## ACTION ITEM
Below are some records. Write out the line that contains "The image size is (580, 276)." and all lines after it, exactly, but not the pictures.

++++

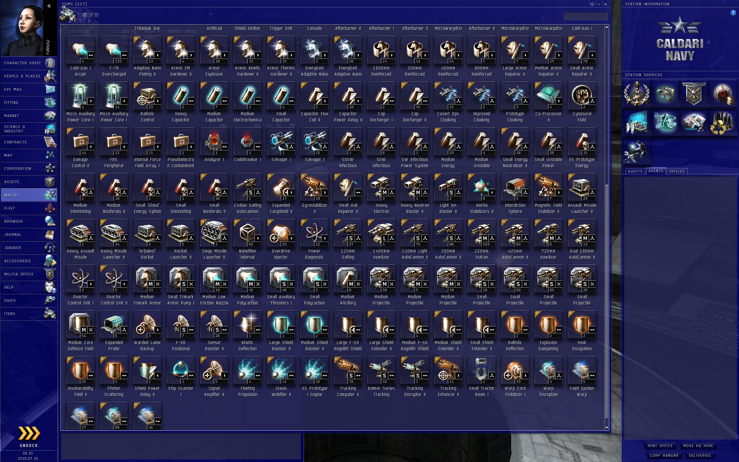Click the items window scrollbar handle
The image size is (739, 462).
[x=607, y=301]
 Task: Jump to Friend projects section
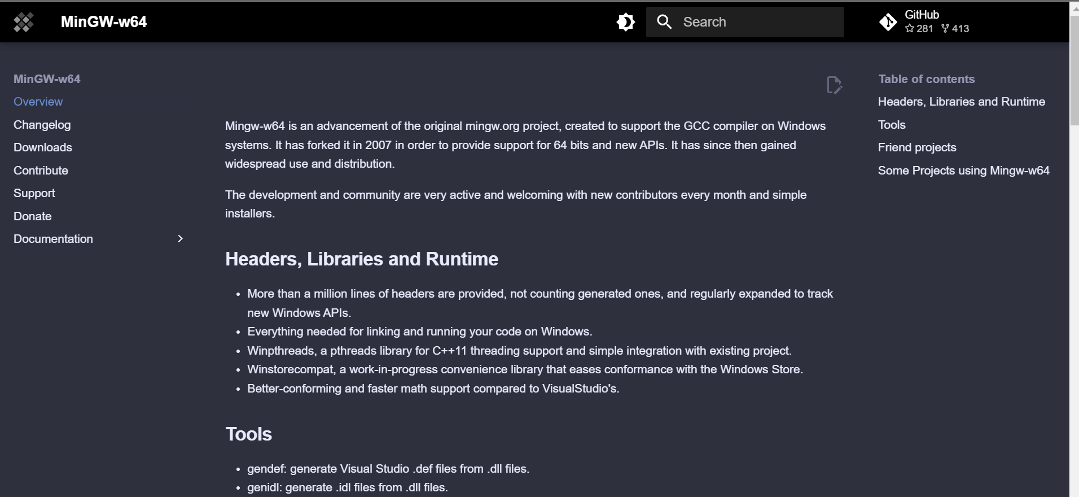(x=917, y=147)
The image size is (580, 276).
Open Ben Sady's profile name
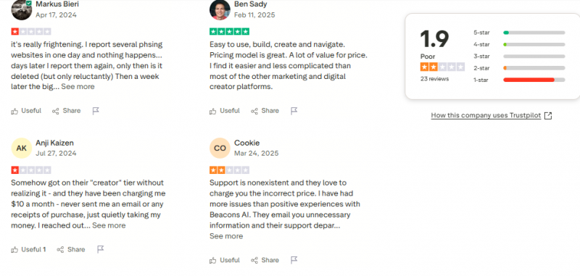(250, 4)
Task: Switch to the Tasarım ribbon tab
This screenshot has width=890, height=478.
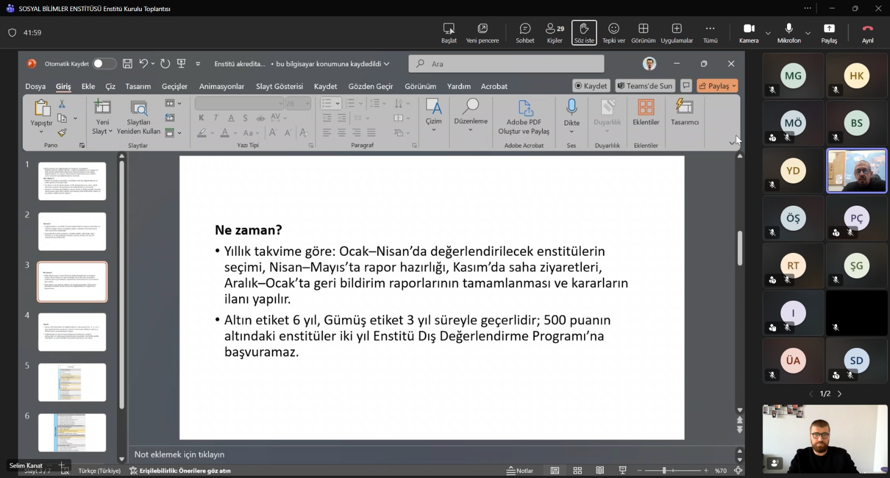Action: coord(138,86)
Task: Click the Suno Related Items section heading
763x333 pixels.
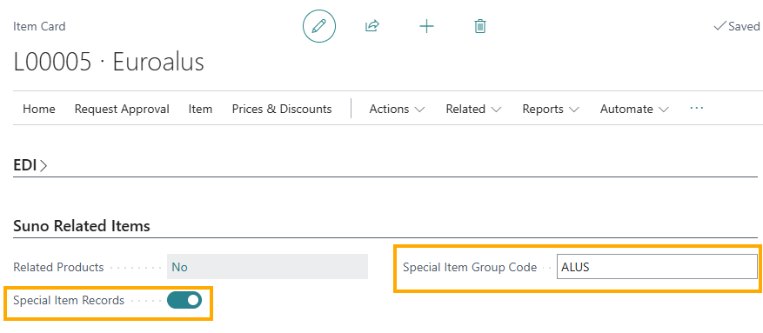Action: (82, 226)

++++

## REPLY TO THE TASK
The image size is (580, 276).
Open Ben Sady's profile name
(250, 4)
Task: Switch to the Tasarım ribbon tab
This screenshot has width=890, height=478.
Action: coord(138,86)
Task: Click the Suno Related Items section heading
763x333 pixels.
Action: (82, 226)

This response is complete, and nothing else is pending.